Превзошел же себя Саша Лудвиг устройством «морского» фейерверка. Его он готовил несколько недель и для обработки главного сюрприза даже заперся в своей комнатке, и тогда мне ничего не оставалось, как торчать перед этой дверью и через нее задавать Саше разные докучливые вопросы. Впрочем, я сносил эту разлуку с Сашей мужественно, так как верил, что буду вполне вознагражден за свое терпение. И действительно, я был вознагражден! В назначенный день Саша вышел из комнаты с прекрасным трехмачтовым корабликом в руках, и весь этот фрегат был убран, как елка, крошечными пиротехническими препаратами, а вдоль бортов корабля торчали маленькие медные пушки. Настоящий корабль из страны лилипутов! Оставалось ждать вечера и прибытия гостей. Когда же все собрались, в том числе и явившаяся за мной бонна: «Шуренька, пора спать!» — то корабль был осторожно положен на воду канала, протекавшего у сада Лудвигов, и с берега зажжена пороховая нитка (известная мне уже по балам, ибо не иначе, как посредством пороховой нитки зажигались свечи в люстре и в бра). Все сошло было на славу. Нитка подожгла другие такие же нитки, коими были уснащены мачты, и вдруг весь корабль осветился на разные лады бенгальскими огнями, а его пушки одна за другой стали палить. Только, видно, одна из них была заряжена слишком сильным зарядом. Раздался оглушительный взрыв, кораблик покачнулся и стал тонуть — насилу вытащили. После того в продолжение многих дней обсуждались причины катастрофы. Саша был сконфужен, но его утешали, уверяя, что так получилось еще интереснее, ибо произошел «совсем такой» взрыв, как тот, что в те дни погубил турецкий монитор на Дунае. Этот взрыв турецкого монитора был представлен в большом виде и на пруду парка, так как в тот год при Славянском заводе образован был увеселительный сад под названием «Тиволи», и там происходили гулянья. Мы с противоположного берега пруда целых два часа ждали, как взорвется то сколоченное и выпиленное из досок чудище, что стояло на воде и должно было изображать турецкое военное судно, но в конце концов было объявлено, что фейерверк отсырел и отложен. Пришлось, не солоно хлебавши, плестись по черному парку домой.

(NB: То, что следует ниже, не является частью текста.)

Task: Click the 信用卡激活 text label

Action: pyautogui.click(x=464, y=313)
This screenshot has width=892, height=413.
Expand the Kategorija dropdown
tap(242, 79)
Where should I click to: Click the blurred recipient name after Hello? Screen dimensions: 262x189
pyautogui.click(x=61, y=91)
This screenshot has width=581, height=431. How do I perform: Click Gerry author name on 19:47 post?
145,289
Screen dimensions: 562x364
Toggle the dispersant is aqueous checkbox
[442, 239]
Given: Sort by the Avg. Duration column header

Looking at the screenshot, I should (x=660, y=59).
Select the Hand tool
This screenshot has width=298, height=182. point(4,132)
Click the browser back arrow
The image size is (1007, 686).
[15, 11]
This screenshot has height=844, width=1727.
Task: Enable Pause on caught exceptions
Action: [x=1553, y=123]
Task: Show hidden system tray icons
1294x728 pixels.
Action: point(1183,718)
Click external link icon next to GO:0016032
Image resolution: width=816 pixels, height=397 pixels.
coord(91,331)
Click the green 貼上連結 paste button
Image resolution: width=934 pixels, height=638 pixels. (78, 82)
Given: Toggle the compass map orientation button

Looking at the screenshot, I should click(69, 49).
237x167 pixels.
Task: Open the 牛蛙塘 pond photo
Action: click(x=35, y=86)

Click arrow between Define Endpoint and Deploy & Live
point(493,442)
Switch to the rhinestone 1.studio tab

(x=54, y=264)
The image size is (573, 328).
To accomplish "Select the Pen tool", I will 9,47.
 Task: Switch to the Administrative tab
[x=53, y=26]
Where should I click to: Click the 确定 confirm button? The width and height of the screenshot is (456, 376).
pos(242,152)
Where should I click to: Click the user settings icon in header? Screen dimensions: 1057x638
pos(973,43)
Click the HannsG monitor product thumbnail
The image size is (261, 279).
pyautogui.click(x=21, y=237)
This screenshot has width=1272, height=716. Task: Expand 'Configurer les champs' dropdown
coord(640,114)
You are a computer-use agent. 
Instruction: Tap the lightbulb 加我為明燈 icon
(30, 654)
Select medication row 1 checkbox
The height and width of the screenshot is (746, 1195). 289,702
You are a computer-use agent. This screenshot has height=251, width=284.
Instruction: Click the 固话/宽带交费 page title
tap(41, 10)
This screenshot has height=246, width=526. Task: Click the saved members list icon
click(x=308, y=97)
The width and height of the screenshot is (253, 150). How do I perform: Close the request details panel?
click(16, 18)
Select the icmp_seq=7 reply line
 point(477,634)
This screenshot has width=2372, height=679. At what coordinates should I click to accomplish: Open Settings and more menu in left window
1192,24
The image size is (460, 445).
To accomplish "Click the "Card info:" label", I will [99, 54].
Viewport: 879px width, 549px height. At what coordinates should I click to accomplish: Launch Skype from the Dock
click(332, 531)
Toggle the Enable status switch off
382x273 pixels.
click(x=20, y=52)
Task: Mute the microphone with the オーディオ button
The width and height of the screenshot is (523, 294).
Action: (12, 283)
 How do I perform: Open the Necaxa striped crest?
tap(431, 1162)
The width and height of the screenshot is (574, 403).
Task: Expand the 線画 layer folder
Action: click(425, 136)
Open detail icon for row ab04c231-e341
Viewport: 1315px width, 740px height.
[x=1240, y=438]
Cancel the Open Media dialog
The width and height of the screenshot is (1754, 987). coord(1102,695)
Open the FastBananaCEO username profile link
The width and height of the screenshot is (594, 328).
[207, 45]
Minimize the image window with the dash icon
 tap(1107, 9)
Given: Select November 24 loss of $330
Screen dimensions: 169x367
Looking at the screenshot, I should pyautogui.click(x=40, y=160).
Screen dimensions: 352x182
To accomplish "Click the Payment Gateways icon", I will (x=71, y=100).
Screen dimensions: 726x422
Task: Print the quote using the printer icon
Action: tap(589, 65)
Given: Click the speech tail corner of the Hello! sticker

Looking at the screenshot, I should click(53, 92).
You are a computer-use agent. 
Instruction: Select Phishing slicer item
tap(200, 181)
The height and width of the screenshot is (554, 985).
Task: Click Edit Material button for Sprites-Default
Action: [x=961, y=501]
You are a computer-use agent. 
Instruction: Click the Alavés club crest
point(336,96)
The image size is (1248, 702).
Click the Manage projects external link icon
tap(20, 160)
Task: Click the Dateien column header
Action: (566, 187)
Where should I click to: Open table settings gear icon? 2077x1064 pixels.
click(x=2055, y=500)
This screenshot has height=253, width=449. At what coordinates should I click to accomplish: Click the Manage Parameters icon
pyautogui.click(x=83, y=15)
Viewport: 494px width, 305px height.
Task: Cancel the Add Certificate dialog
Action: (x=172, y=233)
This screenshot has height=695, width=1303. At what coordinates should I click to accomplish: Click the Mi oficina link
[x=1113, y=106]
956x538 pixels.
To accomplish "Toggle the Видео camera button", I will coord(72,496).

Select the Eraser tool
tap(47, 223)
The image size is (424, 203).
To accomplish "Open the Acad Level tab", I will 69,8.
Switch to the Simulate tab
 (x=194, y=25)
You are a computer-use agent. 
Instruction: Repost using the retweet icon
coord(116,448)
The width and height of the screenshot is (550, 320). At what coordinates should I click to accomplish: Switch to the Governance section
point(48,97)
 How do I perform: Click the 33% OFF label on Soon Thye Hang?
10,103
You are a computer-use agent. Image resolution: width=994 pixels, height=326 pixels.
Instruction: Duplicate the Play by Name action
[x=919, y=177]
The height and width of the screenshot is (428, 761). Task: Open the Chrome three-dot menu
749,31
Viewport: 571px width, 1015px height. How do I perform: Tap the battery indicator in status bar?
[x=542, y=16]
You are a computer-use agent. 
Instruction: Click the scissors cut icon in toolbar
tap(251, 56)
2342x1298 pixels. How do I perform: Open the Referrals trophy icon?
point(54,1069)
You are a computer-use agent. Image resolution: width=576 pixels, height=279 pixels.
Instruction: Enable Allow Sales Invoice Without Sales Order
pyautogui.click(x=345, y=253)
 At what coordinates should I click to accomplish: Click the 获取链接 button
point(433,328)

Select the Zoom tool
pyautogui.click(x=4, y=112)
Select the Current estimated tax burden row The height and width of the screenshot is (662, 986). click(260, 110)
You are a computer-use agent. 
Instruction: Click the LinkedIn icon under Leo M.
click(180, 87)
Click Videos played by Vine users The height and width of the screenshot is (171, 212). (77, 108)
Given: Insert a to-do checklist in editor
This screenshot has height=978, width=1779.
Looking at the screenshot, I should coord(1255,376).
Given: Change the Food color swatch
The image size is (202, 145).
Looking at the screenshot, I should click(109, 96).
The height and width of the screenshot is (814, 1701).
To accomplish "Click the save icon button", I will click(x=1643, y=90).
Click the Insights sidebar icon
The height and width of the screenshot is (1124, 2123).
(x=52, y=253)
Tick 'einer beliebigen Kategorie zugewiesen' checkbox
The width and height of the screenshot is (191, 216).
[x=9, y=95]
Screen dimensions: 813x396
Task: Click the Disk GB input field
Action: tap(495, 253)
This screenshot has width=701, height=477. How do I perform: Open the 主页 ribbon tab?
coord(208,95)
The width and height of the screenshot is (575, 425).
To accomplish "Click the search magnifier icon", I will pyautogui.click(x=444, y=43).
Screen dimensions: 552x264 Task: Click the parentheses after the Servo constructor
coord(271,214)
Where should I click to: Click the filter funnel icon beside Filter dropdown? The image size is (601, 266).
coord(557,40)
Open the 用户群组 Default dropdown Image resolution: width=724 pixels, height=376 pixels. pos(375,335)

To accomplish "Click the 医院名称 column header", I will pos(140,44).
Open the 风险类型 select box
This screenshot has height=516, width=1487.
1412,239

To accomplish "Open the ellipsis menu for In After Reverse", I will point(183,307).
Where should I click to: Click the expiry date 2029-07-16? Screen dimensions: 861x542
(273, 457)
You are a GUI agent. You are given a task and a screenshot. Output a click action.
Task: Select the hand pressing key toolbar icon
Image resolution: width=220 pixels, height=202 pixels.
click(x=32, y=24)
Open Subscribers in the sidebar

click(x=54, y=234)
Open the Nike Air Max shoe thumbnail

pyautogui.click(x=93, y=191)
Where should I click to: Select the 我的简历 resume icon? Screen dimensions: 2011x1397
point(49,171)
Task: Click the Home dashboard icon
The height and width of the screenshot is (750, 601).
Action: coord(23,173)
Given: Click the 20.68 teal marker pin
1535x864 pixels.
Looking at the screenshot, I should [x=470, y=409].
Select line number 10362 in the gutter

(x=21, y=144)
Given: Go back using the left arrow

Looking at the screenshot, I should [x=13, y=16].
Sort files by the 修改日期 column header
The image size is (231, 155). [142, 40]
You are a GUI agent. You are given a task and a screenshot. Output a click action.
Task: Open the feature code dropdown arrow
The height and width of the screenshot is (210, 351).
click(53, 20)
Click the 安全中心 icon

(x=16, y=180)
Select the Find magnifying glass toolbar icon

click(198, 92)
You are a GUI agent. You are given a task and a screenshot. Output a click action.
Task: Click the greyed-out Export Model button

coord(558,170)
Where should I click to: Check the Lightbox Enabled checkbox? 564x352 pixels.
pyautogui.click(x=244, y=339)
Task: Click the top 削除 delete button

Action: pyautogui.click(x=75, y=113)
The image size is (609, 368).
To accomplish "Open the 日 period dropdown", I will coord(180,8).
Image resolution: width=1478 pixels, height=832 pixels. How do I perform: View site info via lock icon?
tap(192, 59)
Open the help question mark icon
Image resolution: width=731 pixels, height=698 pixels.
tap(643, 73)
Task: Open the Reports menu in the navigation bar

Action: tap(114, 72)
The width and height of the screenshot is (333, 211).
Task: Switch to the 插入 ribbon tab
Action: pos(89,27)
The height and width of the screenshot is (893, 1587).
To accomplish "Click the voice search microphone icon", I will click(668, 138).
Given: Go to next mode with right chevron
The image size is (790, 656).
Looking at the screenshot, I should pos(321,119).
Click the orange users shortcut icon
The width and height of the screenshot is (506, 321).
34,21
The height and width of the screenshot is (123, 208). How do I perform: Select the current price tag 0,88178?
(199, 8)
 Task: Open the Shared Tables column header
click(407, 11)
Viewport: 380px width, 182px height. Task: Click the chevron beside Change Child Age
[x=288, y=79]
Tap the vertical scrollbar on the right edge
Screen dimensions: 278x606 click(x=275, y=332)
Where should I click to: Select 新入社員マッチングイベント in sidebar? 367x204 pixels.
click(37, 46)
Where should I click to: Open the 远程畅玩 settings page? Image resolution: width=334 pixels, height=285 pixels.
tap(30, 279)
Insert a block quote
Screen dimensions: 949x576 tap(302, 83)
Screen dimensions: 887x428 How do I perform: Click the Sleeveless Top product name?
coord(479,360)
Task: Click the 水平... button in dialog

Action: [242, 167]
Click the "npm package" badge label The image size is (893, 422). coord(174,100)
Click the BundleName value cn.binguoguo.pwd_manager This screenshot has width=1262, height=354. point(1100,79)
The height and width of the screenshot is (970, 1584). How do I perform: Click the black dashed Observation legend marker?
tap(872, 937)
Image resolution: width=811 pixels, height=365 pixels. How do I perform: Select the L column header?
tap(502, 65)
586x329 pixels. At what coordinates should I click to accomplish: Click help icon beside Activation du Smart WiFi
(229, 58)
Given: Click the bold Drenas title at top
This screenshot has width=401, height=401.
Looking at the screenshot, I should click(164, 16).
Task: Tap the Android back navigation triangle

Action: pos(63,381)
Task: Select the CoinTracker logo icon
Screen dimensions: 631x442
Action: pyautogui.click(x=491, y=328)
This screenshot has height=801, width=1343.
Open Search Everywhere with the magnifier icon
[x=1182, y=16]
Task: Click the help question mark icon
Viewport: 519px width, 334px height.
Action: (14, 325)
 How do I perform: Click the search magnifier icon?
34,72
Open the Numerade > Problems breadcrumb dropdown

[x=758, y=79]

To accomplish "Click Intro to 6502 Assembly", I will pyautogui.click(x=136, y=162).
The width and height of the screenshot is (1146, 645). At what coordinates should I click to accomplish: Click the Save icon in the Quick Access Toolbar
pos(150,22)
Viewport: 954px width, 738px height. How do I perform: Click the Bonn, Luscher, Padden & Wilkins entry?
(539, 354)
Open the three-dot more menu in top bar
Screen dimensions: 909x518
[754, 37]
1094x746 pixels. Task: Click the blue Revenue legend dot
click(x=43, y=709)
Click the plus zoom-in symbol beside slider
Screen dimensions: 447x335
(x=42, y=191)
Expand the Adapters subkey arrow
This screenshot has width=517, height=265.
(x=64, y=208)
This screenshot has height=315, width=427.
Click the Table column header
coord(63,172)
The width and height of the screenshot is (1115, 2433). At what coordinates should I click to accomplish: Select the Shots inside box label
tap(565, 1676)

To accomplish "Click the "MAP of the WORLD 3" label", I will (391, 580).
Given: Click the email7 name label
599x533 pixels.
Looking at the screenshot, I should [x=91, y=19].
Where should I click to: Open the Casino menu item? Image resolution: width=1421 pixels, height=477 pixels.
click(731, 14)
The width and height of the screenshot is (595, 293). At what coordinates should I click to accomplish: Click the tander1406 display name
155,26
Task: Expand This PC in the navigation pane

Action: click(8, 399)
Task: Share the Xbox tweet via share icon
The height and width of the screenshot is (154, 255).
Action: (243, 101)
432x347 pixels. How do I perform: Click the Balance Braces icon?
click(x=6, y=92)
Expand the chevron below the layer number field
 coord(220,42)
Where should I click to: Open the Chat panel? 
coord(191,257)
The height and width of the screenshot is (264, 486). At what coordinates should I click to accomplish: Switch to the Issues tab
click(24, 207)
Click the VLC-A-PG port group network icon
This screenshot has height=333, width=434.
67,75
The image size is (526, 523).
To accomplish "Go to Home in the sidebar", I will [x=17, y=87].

С Сашей же и с Катей совершались обыкновенно наши прогулки по каналам в лодочке, принадлежавшей Лудвигам и прицепленной у пристани близ их дачи. К сожалению, в позднейшие годы вода в кушелевских каналах, благодаря каким-то непорядкам при спуске ее в Неву, сильно обмелела, и эти путешествия сопровождались всякими мученьями. Иногда даже лодка застревала совершенно, и тогда приходилось вылезать на берег и тащить ее на бечевке. Однако в блаженном 1878 году воды в каналах было еще достаточно, пруды были свободны от водорослей, и гребцы могли то развивать предельную скорость, то оставлять свое судно и скользить по инерции. Знакомый во всех подробностях парк с его затеями, видимый таким образом снизу и как бы из-под земли, казался новым. Лишь то, что стояло у самого берега, виднелось сполна, все же остальное как бы пряталось и украдкой выглядывало из засады. Вдруг на повороте начинали белеть и расти колонны Ротонды, казавшейся снизу еще более величественной, или после очень узкого места с листвой, нависавшей над водой, открывался вид на широкий пруд с двумя его павильонами и мраморным между ними спуском. Так как эти павильоны стояли на территории Славянского завода и к ним не разрешалось причаливать, то они казались особенно заманчивыми.